:: Problem statement ::
Nothing below is to be printed except the lines between the line holding "You are a computer-use agent. Image" and the line holding "This screenshot has height=151, width=269.", inclusive, each exactly as it appears.

:: Data for processing ::
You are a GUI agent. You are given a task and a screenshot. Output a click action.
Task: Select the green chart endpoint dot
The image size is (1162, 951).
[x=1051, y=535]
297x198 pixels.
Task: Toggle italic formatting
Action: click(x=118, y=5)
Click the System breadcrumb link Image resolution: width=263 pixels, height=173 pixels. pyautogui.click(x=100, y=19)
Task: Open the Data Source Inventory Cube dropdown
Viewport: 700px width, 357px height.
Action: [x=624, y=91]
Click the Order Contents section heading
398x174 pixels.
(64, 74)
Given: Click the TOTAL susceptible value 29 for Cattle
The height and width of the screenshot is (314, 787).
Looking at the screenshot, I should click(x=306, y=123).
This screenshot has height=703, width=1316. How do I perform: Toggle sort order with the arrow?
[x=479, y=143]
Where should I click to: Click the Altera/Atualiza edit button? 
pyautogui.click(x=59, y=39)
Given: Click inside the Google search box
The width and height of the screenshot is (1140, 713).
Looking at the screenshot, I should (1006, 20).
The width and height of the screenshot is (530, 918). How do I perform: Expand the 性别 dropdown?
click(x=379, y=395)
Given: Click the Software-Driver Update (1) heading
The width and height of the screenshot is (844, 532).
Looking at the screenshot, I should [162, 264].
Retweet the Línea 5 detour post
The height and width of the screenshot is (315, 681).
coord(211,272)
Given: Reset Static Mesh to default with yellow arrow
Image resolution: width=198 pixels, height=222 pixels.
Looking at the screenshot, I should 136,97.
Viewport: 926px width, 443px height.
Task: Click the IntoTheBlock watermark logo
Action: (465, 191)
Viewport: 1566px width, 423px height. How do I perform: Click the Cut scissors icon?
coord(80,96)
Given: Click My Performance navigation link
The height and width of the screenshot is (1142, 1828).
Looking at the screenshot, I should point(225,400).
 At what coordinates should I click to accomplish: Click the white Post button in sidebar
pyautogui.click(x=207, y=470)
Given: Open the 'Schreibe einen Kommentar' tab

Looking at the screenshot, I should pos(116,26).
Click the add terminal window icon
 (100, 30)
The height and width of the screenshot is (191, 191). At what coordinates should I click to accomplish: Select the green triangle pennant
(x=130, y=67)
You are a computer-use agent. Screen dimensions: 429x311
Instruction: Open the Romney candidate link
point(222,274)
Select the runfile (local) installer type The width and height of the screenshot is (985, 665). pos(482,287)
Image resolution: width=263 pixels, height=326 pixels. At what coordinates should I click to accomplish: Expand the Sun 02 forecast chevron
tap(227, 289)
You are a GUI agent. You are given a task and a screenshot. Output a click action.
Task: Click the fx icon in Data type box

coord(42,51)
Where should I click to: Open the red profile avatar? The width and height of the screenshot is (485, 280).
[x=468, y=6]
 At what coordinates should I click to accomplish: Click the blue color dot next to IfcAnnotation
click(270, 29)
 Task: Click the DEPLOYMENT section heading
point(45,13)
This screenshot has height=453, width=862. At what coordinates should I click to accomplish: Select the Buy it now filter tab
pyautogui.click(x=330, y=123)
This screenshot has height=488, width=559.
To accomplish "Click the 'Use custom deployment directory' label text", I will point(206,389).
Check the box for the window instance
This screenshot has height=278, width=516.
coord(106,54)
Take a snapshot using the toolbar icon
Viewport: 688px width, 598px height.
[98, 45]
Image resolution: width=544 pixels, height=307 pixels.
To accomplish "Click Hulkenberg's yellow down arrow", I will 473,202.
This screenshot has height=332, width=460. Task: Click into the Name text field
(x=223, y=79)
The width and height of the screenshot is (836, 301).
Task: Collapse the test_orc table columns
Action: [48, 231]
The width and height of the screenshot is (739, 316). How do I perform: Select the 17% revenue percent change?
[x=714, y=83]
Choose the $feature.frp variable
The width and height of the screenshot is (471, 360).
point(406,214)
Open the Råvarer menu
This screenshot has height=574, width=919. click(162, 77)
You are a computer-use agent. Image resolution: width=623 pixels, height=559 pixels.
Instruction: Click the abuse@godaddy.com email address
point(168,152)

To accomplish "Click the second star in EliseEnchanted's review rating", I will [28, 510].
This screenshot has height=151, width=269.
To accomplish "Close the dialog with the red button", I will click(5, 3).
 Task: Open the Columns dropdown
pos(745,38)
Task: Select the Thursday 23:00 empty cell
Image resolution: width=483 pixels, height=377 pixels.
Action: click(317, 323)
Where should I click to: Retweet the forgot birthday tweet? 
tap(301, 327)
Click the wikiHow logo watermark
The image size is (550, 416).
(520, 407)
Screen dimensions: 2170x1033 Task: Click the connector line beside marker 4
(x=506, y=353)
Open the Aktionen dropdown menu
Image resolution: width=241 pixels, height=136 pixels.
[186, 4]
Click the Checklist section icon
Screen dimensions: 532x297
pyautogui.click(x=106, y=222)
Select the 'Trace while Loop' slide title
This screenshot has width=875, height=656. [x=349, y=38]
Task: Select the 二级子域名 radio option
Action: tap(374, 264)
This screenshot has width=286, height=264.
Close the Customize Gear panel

:: Exercise result ::
You are a computer-use agent. Image resolution: width=623 pixels, height=559 pixels.
Instruction: Click the abuse@godaddy.com email address
point(168,152)

To accomplish "Click the second star in EliseEnchanted's review rating", I will [28, 510].
This screenshot has height=151, width=269.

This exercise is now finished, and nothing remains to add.